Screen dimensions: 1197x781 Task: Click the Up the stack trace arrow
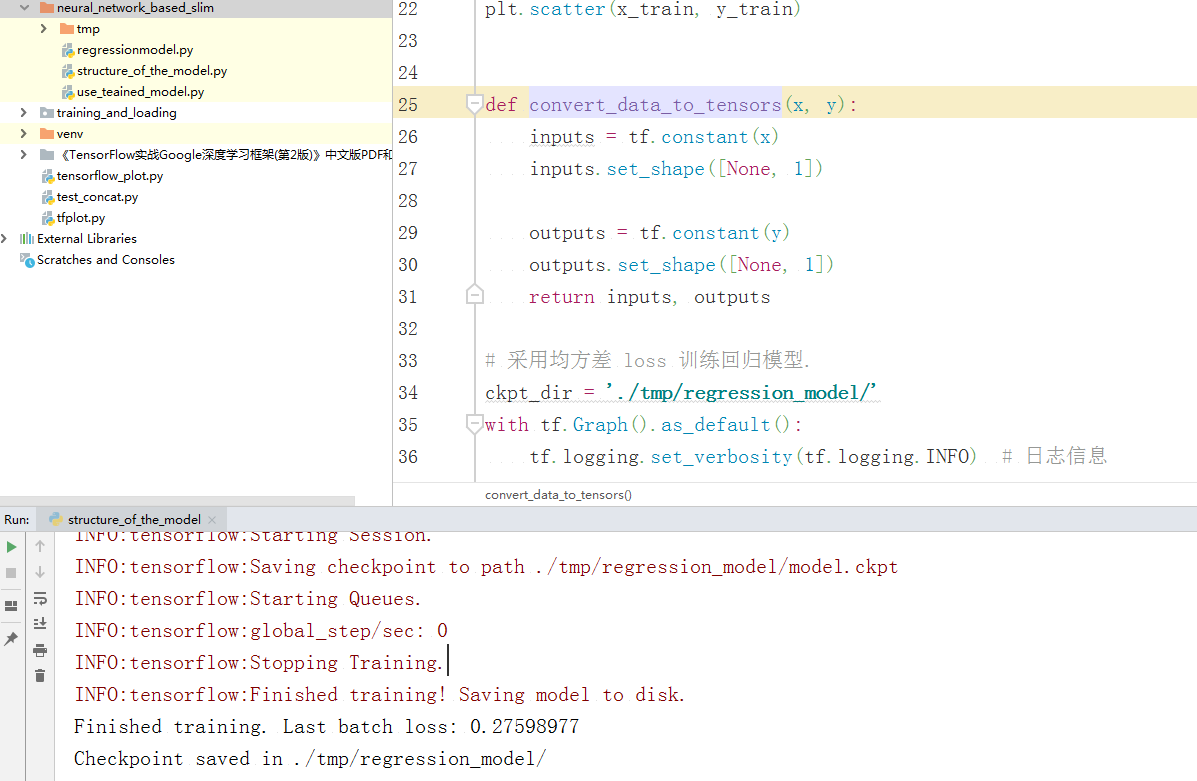click(x=38, y=546)
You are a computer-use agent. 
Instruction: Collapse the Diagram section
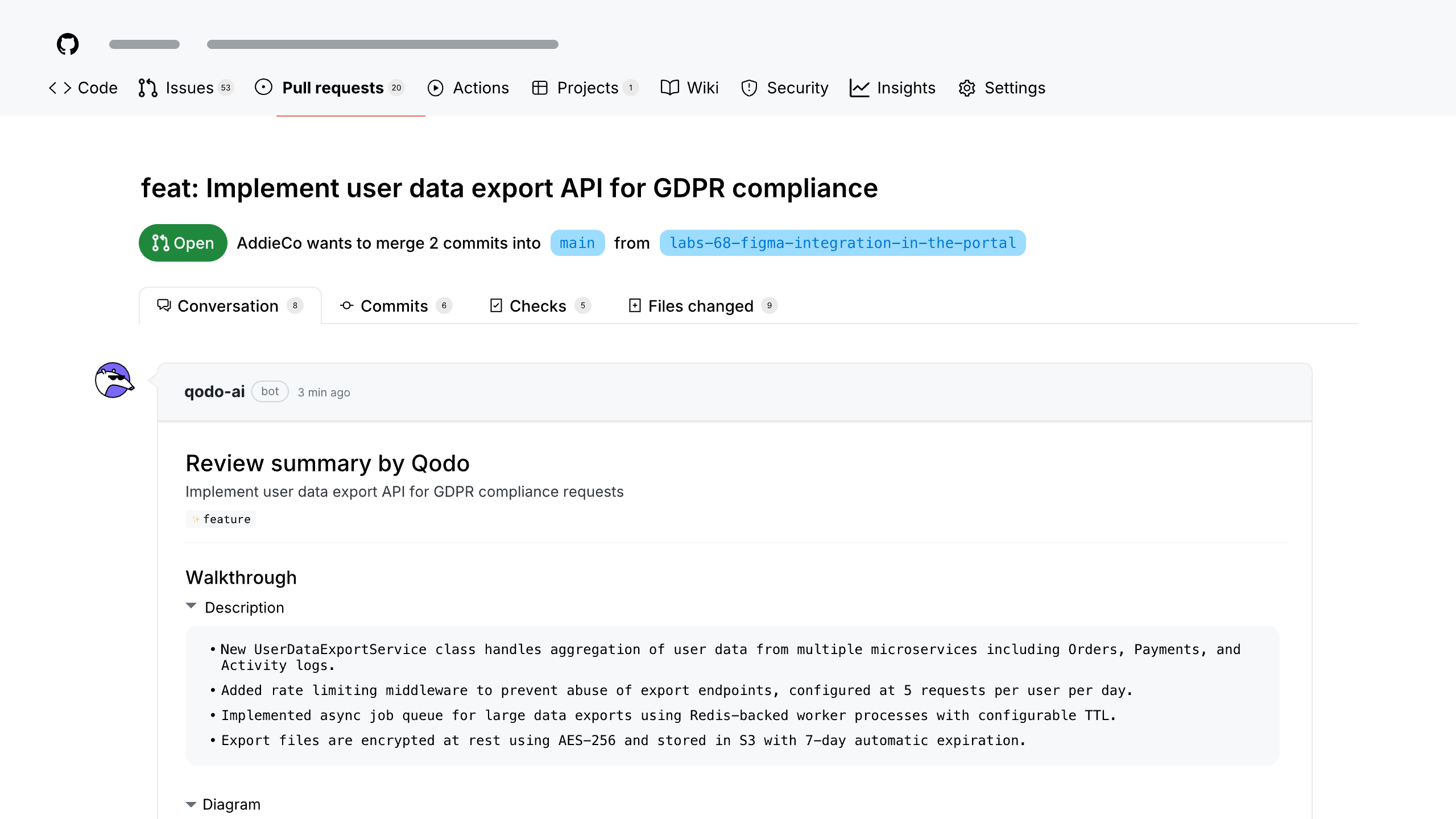point(191,804)
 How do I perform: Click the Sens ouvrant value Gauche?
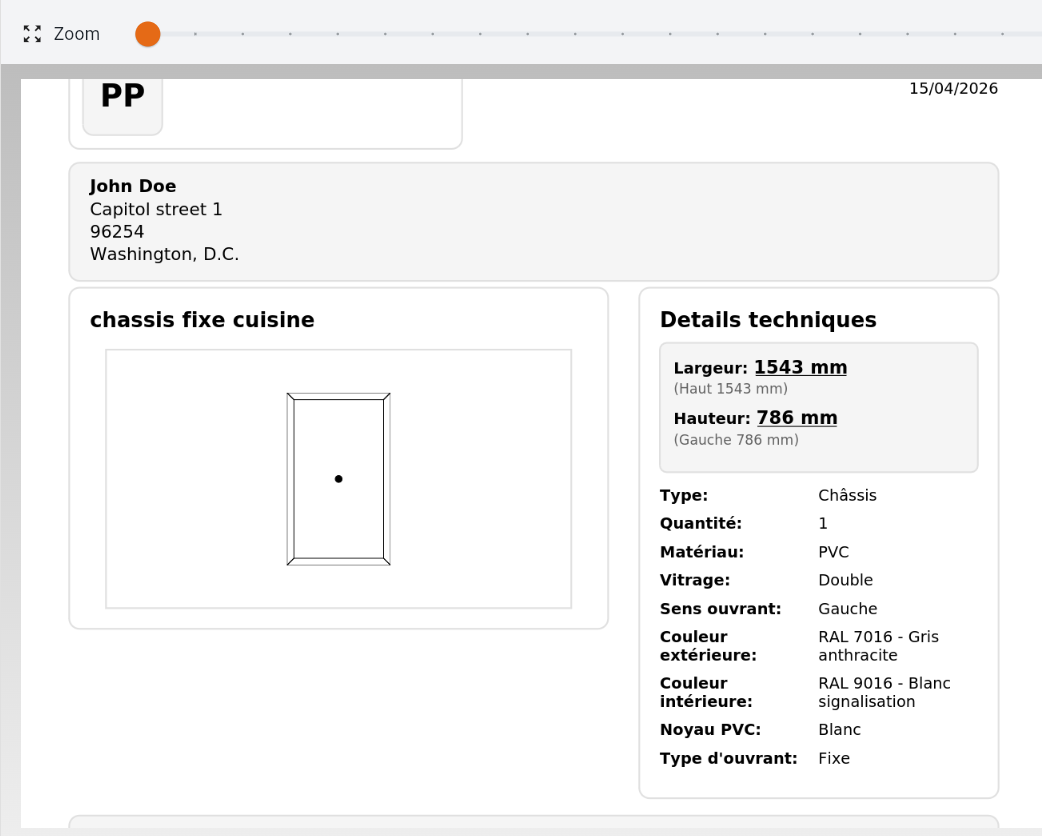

■ ■ ■

*The exercise*
Reproduce every line of the records above word for word, omitting the pictures.

*Final result*
Screen dimensions: 1197x781 Task: Click the Up the stack trace arrow
click(x=38, y=546)
You are a computer-use agent. 
Instruction: Collapse the Diagram section
point(191,804)
 How do I perform: Click the Sens ouvrant value Gauche?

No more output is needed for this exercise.